Por descontado, en el cuartel se guardó muy bien de exteriorizar sus cavilaciones, pues la risotada de la mayoría de sus compañeros hubiera rebotado contra los heroicos muros del Alcázar de Toledo. E igualmente procuró ocultárselas al teniente Saumells y al alférez Roig. Pero éstos leían en él como en libro abierto.
—Te lo habíamos pronosticado, amigo Vega. Todo esto es muy natural. Saliste de la jaula y ahora te horroriza la idea de encerrarte en ella de nuevo…
¿Cómo? ¿Qué estaba oyendo? ¿Acaso Granada era una jaula? ¿Y tenía él cara de pájaro?
—¡Pues sí que estamos apañados! ¡Ni que fuera un crío que acabara de descubrir quiénes son los Reyes Magos!
—¡Hala, no te hagas el tonto!… Para un hombre como tú, Barcelona es la Meca.
—¿La Meca? ¿Qué clase de Meca?
—¡Toma! ¿No quieres revolucionar la arquitectura? ¿No sueñas con la técnica y esas cosas? Pues aquí podrás despacharte a gusto; en tu famoso feudo árabe, en cambio, te aburrirás como una ostra.
¡Ay, lo malo de aquella pareja de catalanes era que pisaban siempre tierra firme! Julián envidiaba su buen juicio, que los llevaba a argumentar con precisión. Sí, a fuer de sincero debía reconocer que no andaban descaminados. En la atracción que Barcelona ejercía sobre él influían en gran medida sus ambiciones profesionales y su anímica proyección hacia el futuro. Julián Vega, en efecto, era un enamorado de la técnica, y en la urbe catalana, precisamente por el asolamiento de que ésta había sido objeto, descubrió un campo de acción ilimitado. Por el contrario, Granada, que siempre fue «nacional», apenas si había sufrido algún que otro arañazo…
Por lo demás, ¿no era cierto que corría en su «feudo árabe» el riesgo de morirse de aburrimiento? ¿Acaso no había vivido la experiencia al salir del hospital de Burgos y pasar con su familia un mes de permiso? ¡Por poco si revienta en aquel caserón asmático, de techos absurdamente altos y pasillos interminables! Todo el mundo con sabañones, agarrotado de frío por el aire que llegaba de Sierra Nevada. Con su padre indolente, tranquilo, levantándose de la mecedora y diciendo: «¡Bien! Me voy un rato al Casino…». ¡Un rato significaba toda la santa tarde! Con su madre eternamente vestida de negro y advirtiéndole cada dos por tres: «¿Sabes, hijo, que te encuentro muy cambiado? Tienes otra manera de mirar…». Con sus hermanas, ¡cuatro hermanas, un harén!, esperando a ver si le hacían tilín a algún capitanejo, de Estado Mayor a ser posible… Menos mal que su hermano Manolo, médico en el Hospital de Santa Cruz, alegre y optimista, lo calmaba ironizando: «Chico, a ti lo que te ocurre es que tienes la tensión muy alta».

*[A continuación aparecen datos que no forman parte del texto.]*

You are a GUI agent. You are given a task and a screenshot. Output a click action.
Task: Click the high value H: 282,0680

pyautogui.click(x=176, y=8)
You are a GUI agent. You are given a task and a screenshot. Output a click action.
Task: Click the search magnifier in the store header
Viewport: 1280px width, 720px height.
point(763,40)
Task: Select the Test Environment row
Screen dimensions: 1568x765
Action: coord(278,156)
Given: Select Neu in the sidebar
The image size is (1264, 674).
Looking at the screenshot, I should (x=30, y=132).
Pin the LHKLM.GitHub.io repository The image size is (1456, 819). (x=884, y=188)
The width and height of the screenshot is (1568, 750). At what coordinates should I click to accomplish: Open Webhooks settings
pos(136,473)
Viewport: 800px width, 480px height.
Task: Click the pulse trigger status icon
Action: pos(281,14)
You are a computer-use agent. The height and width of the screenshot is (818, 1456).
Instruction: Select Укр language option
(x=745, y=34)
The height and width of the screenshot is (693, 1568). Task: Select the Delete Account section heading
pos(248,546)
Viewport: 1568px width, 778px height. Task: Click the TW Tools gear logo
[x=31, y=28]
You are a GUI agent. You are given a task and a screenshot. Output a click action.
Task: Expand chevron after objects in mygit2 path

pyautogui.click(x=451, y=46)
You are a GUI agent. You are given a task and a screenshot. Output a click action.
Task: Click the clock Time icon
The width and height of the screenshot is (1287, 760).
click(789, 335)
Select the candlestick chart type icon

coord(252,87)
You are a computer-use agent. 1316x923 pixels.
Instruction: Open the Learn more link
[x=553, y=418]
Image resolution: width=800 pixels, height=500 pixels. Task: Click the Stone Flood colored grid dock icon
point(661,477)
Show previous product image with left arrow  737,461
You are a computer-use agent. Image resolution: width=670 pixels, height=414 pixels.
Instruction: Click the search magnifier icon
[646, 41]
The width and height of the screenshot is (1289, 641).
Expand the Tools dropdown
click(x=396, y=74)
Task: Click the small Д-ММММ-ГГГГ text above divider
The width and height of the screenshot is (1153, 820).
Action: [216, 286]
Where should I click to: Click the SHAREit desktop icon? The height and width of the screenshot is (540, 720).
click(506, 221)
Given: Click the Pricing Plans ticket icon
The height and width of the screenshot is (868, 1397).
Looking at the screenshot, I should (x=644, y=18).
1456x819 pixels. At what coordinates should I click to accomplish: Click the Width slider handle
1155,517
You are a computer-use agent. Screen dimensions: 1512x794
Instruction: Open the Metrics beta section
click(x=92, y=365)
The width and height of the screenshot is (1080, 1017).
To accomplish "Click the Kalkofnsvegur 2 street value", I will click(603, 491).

«Otra manera de mirar…». ¡Psé! Esta vez, por un casual, su madre había pisado también tierra firme. Cierto. Julián Vega, a fuerza de ver cadáveres en las trincheras y de dormir bajo muchas lunas, notó que sus ojos eran «otros». ¡Amaba la vida! ¡Quería vivir! Y contribuir a que en España desaparecieran las viejas que intentaban inútilmente besar el suelo, y los hombres abúlicos, y los sabañones… La victoria había sido rotunda y ello abría las puertas a la extirpación radical de cualquier tipo de tumor.
Entonces, si ello era así, ¿por qué diablos sentía aquel vacío y llamaba «enemigo» al porvenir? ¿Sería idiota? ¿Y por qué el humo de su pipa ascendía con lentitud?
El alférez Roig le dijo:
—Es más fácil ser sepulturero que arquitecto, ¿comprendes? Ése es el intríngulis.